Wednesday, January 26, 2011

Tack A Fence!

Now for an update to the fuel terminal, and its environs, as of last weekend.
As you can see we have erected the rest of the fence between said terminal and the railway. This fence is more of the Bachmann Security Fencing (No 44-505) - as used around the signal box at Petersfield.
Now, if anyone knows of an easy way to 'erect' this fencing then I would be only too pleased to hear about it because we found it very difficult and tried various ways of getting it to stay in place. 
In the end I stuck each panel onto a thin piece of white blu-tack and, then, sprinkled scatter material over that before dropping diluted glue on top of that. 
It was far from perfect but it did seem to do the trick and I am sure that we can disguise any imperfections! At least in this corner, and under the bridge, the fence is fairly well concealed.
As well as the fencing we also worked on the road above the tunnel and this is almost finished now, we just need to create an embankment on the other side to prevent any hapless motorists from careering over the edge. This will probably be done after we have finished all of the work on the terminal since we also want to make the side of the tunnel a little less flat and smooth. However, it is not a good idea to do this and, then, have to lean over it to work on the fuel terminal.
Because erecting the fence has proved to be a slower job than anticipated and because we had to relay some of the track here, this corner of the layout is taking a little longer than anticipated. However, it is hoped that we will be able to finish it in the next couple of weeks.

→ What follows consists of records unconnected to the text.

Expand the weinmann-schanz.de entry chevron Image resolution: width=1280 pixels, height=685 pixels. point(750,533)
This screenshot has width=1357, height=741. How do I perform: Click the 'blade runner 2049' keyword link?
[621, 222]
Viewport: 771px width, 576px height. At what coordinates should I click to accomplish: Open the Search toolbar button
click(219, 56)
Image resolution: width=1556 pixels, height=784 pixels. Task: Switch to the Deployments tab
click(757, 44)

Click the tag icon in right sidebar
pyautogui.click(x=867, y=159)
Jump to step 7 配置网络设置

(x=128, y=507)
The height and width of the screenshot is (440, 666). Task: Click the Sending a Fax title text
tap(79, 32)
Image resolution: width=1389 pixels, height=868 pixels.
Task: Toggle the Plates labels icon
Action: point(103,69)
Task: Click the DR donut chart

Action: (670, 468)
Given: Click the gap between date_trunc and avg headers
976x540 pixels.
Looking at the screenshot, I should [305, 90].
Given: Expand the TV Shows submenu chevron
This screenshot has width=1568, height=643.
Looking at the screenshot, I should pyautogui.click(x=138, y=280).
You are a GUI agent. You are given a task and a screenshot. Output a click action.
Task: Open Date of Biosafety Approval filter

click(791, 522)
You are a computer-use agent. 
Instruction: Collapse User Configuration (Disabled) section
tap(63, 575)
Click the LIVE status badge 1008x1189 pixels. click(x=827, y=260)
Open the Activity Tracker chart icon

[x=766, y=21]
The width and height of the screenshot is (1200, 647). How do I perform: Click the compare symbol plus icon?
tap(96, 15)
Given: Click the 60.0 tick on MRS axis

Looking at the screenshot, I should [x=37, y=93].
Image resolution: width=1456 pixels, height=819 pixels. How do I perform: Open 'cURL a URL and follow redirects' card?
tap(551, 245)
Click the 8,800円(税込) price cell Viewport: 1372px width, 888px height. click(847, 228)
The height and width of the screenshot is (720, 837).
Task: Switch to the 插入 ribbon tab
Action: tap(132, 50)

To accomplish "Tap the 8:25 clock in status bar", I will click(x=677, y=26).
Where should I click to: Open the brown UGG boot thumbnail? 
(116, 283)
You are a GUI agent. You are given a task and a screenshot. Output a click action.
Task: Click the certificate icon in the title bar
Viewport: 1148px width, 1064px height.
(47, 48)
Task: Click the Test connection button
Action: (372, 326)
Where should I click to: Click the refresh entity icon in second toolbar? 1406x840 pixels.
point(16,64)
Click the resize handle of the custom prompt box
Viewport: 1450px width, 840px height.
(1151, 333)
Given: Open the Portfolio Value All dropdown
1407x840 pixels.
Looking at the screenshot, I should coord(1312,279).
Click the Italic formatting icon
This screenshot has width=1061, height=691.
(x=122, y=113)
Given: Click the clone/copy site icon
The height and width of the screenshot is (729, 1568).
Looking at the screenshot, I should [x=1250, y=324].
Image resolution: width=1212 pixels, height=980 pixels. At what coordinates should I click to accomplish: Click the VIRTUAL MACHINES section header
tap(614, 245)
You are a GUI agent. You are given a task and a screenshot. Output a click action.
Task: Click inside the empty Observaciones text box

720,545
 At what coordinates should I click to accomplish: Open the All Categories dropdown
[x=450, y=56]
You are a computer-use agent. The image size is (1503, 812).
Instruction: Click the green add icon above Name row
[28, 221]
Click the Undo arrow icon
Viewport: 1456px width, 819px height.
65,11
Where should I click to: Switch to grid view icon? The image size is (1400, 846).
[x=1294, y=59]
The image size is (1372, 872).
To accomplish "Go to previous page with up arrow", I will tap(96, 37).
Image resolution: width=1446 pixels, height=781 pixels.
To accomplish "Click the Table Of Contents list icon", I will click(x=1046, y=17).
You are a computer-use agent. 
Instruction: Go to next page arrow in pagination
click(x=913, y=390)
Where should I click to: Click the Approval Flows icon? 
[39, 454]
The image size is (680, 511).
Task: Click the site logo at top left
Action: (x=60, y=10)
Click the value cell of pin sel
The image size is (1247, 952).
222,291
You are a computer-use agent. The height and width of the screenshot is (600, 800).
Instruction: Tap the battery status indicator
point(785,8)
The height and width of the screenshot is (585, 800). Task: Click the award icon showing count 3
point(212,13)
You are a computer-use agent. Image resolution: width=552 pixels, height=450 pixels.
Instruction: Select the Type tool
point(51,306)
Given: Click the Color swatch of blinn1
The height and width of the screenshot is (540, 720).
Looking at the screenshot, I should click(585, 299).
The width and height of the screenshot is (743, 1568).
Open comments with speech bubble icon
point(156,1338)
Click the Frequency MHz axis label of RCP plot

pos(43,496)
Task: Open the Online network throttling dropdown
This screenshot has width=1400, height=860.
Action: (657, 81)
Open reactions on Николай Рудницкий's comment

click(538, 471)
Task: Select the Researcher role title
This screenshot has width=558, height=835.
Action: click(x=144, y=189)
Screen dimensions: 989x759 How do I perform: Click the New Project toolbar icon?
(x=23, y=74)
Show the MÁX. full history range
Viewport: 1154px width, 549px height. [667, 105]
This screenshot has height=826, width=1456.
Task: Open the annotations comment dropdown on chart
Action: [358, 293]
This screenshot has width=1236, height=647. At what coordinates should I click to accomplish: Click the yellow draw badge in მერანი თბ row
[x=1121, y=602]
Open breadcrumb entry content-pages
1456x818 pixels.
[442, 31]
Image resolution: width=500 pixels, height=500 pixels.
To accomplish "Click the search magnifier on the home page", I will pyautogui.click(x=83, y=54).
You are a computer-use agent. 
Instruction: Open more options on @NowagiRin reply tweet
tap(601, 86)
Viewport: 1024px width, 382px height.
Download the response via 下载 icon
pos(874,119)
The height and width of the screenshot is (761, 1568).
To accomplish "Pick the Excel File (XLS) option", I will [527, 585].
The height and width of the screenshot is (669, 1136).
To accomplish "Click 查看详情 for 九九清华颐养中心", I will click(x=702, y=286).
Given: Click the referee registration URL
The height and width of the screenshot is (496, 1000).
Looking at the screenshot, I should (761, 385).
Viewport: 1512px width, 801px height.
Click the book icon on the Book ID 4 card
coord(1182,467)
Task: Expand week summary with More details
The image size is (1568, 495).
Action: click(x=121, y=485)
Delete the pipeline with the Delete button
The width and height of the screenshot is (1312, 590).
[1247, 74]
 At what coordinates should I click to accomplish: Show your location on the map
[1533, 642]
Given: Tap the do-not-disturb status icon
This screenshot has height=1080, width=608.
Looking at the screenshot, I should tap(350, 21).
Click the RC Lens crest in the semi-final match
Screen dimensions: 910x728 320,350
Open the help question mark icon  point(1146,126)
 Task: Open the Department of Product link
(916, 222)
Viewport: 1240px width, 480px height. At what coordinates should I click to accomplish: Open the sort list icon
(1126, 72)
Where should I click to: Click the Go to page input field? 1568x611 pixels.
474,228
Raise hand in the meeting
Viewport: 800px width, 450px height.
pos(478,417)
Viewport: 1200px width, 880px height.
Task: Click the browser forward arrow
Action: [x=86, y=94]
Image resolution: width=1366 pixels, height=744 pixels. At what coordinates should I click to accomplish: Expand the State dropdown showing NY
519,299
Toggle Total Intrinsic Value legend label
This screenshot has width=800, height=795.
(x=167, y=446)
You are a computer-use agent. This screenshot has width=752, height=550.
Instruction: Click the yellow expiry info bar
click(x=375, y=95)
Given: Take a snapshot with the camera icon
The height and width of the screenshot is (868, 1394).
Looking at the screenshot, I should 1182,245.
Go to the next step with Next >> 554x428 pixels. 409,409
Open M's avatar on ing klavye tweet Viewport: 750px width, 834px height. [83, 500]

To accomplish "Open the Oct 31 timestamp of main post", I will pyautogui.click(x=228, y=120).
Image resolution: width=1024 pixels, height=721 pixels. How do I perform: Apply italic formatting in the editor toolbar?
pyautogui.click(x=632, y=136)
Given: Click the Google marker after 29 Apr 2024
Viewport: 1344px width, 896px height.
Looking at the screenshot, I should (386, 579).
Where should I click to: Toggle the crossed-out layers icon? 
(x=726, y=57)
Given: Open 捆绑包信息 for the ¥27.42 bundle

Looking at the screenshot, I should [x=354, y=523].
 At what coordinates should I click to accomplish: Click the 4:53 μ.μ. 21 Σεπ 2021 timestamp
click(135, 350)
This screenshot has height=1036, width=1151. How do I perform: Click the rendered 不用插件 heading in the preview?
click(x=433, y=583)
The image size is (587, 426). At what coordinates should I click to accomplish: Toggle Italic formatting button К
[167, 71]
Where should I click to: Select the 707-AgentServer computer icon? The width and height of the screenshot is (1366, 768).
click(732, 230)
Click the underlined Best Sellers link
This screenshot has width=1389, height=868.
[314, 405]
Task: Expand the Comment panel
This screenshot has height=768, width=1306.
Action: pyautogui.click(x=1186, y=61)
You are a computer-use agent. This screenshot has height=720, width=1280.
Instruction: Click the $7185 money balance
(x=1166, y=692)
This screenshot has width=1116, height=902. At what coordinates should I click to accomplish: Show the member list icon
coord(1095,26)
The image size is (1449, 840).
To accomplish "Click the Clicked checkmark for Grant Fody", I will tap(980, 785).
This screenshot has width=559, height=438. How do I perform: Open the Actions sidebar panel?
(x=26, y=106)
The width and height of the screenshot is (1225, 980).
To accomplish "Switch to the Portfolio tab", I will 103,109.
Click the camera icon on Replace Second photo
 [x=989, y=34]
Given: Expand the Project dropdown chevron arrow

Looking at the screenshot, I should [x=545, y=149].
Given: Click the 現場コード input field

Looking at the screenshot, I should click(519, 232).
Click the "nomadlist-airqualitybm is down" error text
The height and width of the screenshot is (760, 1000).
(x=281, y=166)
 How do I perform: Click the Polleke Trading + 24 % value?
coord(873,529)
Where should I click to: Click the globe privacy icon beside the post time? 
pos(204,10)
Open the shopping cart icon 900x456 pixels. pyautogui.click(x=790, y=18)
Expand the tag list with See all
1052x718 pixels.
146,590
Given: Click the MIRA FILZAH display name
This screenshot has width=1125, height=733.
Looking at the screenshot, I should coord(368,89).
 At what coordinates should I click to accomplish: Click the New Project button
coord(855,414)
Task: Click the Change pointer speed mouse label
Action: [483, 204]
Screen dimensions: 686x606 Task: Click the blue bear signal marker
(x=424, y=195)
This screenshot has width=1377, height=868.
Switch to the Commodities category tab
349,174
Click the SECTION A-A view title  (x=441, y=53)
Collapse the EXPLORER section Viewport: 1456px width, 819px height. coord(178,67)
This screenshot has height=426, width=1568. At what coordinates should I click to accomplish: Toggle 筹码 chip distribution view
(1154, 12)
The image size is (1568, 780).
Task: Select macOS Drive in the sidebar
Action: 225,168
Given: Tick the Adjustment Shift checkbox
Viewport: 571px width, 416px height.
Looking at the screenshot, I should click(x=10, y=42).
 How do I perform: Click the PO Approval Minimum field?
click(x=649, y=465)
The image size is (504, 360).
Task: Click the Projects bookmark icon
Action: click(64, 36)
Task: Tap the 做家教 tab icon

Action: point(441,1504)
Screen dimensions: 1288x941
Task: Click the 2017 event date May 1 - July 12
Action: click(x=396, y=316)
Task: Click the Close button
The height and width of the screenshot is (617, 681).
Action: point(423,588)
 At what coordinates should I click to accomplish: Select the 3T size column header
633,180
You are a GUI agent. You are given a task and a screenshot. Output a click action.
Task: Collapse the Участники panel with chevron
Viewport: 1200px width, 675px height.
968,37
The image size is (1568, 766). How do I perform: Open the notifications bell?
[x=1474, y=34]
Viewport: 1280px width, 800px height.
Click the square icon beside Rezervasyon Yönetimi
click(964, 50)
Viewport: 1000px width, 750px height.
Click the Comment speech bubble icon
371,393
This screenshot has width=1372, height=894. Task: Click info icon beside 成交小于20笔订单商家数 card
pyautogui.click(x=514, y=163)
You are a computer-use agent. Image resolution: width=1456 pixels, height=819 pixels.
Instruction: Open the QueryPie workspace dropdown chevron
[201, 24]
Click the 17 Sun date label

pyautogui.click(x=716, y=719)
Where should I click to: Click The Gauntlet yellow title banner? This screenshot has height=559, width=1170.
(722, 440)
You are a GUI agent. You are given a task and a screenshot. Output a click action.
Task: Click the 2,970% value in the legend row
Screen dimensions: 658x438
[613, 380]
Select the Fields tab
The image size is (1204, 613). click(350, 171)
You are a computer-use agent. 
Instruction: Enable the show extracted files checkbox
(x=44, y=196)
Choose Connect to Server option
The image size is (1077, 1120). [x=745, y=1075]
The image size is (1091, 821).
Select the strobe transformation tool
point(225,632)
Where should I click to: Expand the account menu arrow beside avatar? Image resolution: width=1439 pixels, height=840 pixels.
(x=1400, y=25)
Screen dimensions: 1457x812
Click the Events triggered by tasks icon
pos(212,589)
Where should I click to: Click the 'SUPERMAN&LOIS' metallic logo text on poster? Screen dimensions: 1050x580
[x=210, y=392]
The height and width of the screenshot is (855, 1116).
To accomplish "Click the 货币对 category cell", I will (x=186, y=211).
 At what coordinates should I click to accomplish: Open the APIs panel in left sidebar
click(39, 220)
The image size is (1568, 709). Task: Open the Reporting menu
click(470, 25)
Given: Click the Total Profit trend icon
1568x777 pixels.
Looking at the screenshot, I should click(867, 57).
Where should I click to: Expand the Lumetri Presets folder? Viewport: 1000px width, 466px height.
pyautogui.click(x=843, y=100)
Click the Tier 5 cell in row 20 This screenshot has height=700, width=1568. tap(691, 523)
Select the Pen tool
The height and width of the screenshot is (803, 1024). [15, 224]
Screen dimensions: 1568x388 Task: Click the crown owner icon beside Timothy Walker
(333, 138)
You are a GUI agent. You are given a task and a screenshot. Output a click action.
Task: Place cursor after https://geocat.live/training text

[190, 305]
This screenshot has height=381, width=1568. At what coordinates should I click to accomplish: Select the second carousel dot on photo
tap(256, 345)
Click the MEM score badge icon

  1. Ha ha! I think we could collectively write a book of ways in which NOT to try to fix fencing!

    Two small successes I've had, although each has its drawbacks.

    I tend to use plaster which comes dry in a box from Wilkinsons and simply add some paint to stop it coming out white plus water until I have a fairly stiff consistency which can then be spread to make a little bank.

    When it has dried off a bit simply push the fence posts just a small way into the plaster and then check the fence remains upright as the plaster dries further. You can see the result (after 'grassing over) here

    The other way was very tedious and involved putting a blob of glue where I wanted the fence to start and letting that dry before adding another blob on top and holding the first fence post in place until the glue went off. (a thermos of hot tea may be necessary!)

    Having done that it is a much quicker and easier job to fix the rest of the fence once you have this 'anchor'.

    For the fence along the back of the platform at Low Peak I used black tac (expensive American import used in professional circles I'm told!). It was OK there because it's out of sight! I'm sure you can mask your bluetac satisfactorily.

    Hope that helps in some small way.

  2. Thank you for those very helpful tips Mickey and, yes, I am sure we could indeed fill a few chapters on the least successful ways to put up a fence.

    Some of the best we have used is from Ratio where they have supplied separate little 'feet'. Mind you, even these do not help too much when the fence is on an uneven, grassy slope.

    I like both of your ideas and will definitely try them the next time we go fencing - so long as I plenty of tea at the ready for your second idea.

    I have not heard of the American black tac - is it anything like Hobby Tac? We have used this in the past but it is very messy and if, as one always does, you get it on your fingers, everything sticks to you and not where you want it to!

  3. Don't know Hobby Tac!

    Black Tac was used by the guys at Olivia Trains to secure the loud speakers into most locos when we had sound chips fitted to our 'shed'. Subsequently we used Google to find an importer - and then had to wait for a Rep. to get in touch and sell just one (huge!) roll.

    But of course since having it around we've found many and various uses - both temporary ones for items being painted at the time and permanent ones. Definitely a help and no worse to deal with than blue tac.

  4. Ah, yes, I think I now know this black tac stuff as Howes have also used it to secure speakers inside a couple of our diesels and to provide a baffle when there was not enough space to fit a proper one. It IS very tacky and I can well believe that it could prove useful around the layout.

    Hobby Tac comes in a bottle and is good for sticking tufts of grass or people without bases where ordinary glue takes to long to go tacky. Just make sure that you don't get any on your fingers otherwise everything will stick to you!